[RFC] Target CPU and features for module-level inline assembly

Background

LLVM LTO constructs a symbol table for an LLVM IR file by scanning its contents. This process includes a scan of module-level inline assembly for referenced symbols and symbol versions. This process involves parsing the inline assembly.

The target CPU and feature set are both inputs to the asm parse, and these inputs can arbitrarily influence asm parsing. Unfortunately, the IR symbol table is produced from an IR module in a wide variety of contexts, only some of which have access to the actual CPU and target feature set. For this reason, the ModuleSymbolTable summarily constructs an assembly parser using the empty string as both CPU and feature set.
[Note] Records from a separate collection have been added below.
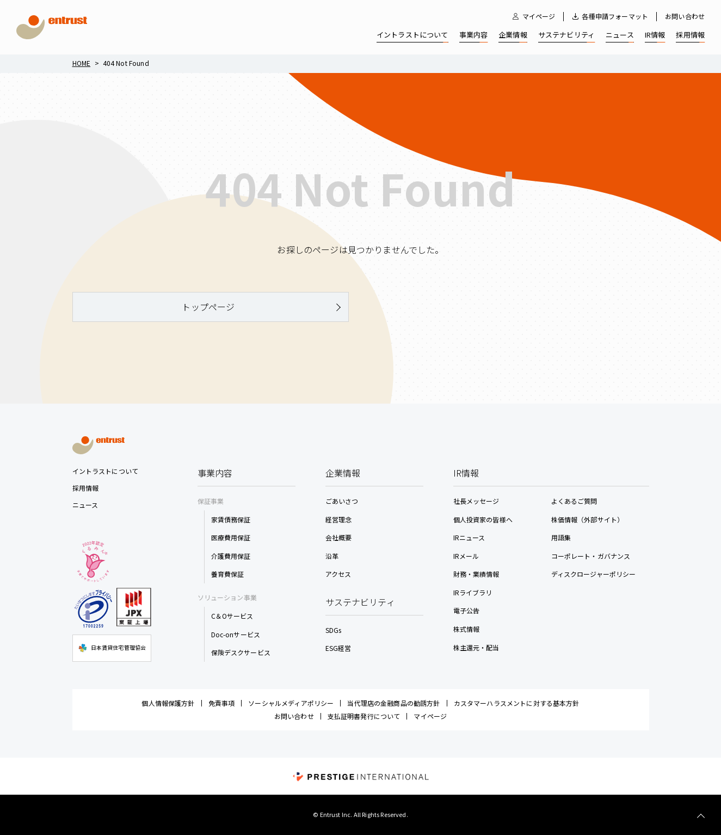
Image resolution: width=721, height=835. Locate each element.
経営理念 (338, 519)
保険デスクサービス (240, 652)
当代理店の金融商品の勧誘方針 (393, 703)
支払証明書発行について (364, 716)
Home (81, 63)
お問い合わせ (685, 16)
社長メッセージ (476, 500)
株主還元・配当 (476, 647)
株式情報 (466, 628)
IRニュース (469, 537)
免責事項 (221, 703)
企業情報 (512, 34)
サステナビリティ (566, 34)
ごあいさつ (342, 500)
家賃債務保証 (231, 519)
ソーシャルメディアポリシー (291, 703)
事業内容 (473, 34)
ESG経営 (338, 648)
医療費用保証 (231, 537)
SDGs (333, 630)
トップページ (208, 306)
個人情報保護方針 (167, 703)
This results in LTO scan of module-level inline assembly does not respect CPU · Issue #67698 · llvm/llvm-project · GitHub, which produces spurious error messages whenever features not in the base target are used in module -level inline assembly during LTO. Since the parse fails, any referenced symbols are also not included in the symbol table for the module.

Proposal

I looked into fixing this today by trying to extract CPU and feature information from the environment, but it seems to be a broadly expected property of the architecture that a module has a symbol table that can be extracted with little supporting information. That seems like a very desirable property to maintain.

Accordingly, it seems like the most straightforward fix this would be to bundle the information necessary to produce a symbol table into the LLVM IR somehow. The smallest version of this would be just the CPU name and a feature string, so I’d propose these as something to accompany module-level inline asm at the top level.
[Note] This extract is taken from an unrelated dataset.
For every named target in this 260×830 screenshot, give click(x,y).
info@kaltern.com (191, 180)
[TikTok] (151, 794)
This, of course, opens up a whole can of worms, since the CPU and feature strings could conflict, either between linked modules or between a module and the flags of the link step. It also doesn’t seem desirable to build something much more heavyweight than the value gained; but the status quo here does seem quite surprising.

Another, hackier, idea would be to have clang etc. encode this information into the inline assembly itself using something like a .llvm-cpu or .llvm-features directive. This would be more limited in scope and much easier to merge (just string concatenation on the inline asm), but I haven’t thought much about this one yet; just something that occurred to me as I was typing this up.

Anyway, I just wanted to put this out to see if 1) if this issue was known and/or discussed somewhere I couldn’t find, and 2) if it seems like this semantic wrinkle is worth ironing out, given the options available.

IMO, we need to stop scanning inline asm from LLVM IR to generate a symbol table. It causes really weird layering artifacts, and has long seemed unfortunate and in need of change, but this issue just adds more reason to do so.

That does mean that we need another solution to achieve LTO’s requirements.

My suggestion: have the IR-producer encode the list of symbols into the IR. In Clang’s case, that will mean doing similar asm scanning, but it will be done at IR generation, not IR parsing, which IMO makes a lot more sense, and, also, avoids the problem presented here.

2 Likes

My suggestion: have the IR-producer encode the list of symbols into the IR. In Clang’s case, that will mean doing similar asm scanning, but it will be done at IR generation, not IR parsing, which IMO makes a lot more sense, and, also, avoids the problem presented here.

I like this a lot. This does mean that there would ultimately be two sources of truth: the asm itself and the derived symbol data structure, to be kept in sync as IR is processed. It also seems that with an approach like this function-level inline asm could eventually be in-scope; have to think more about that.

The rollout would also be a bit tricky, since frontends currently depend on general LLVM IR manipulation routines doing this scan. I suppose that just means we’d need to keep the asm scan code around indefinitely to use whenever the symbol information hasn’t been populated.

kept in sync as IR is processed

IR processing doesn’t touch the content of inline-asm strings, so there should be no need to keep in sync here.

The rollout would also be a bit tricky, since frontends currently depend on general LLVM IR manipulation routines doing this scan.

I think we should keep the asm-scan code around to deal with old bitcode versions for 2-3 releases, and then delete it. (And, yes, that breaks things like archive search for old bitcode with inline-asm. I think that’s an acceptable tradeoff after a migration period).

But for frontends generating new bitcode with inline asm, they should be required to populate the symbol list sooner, not let them silently fallback to the current scanning. I bet this doesn’t actually affect most frontends other than Clang.

Considering that Clang already has a dependency on assembly parsing to support Intel / Microsoft style asm blocks, asking the frontend to do this parse and add a list of referenced symbols makes sense.

I agree that, ultimately, Clang is probably the only frontend that will care.

BTW, from a quick search, I see two other frontends that would need to be updated:

  • Rust emits module-level inline-asm from user-specified global asm, just like Clang; so it would need to invoke the asm-scanner to get a symbol list just as clang does.
  • The LDC D compiler emits module-level inline-asm, but defines the function-name itself, so it can just add that to a list.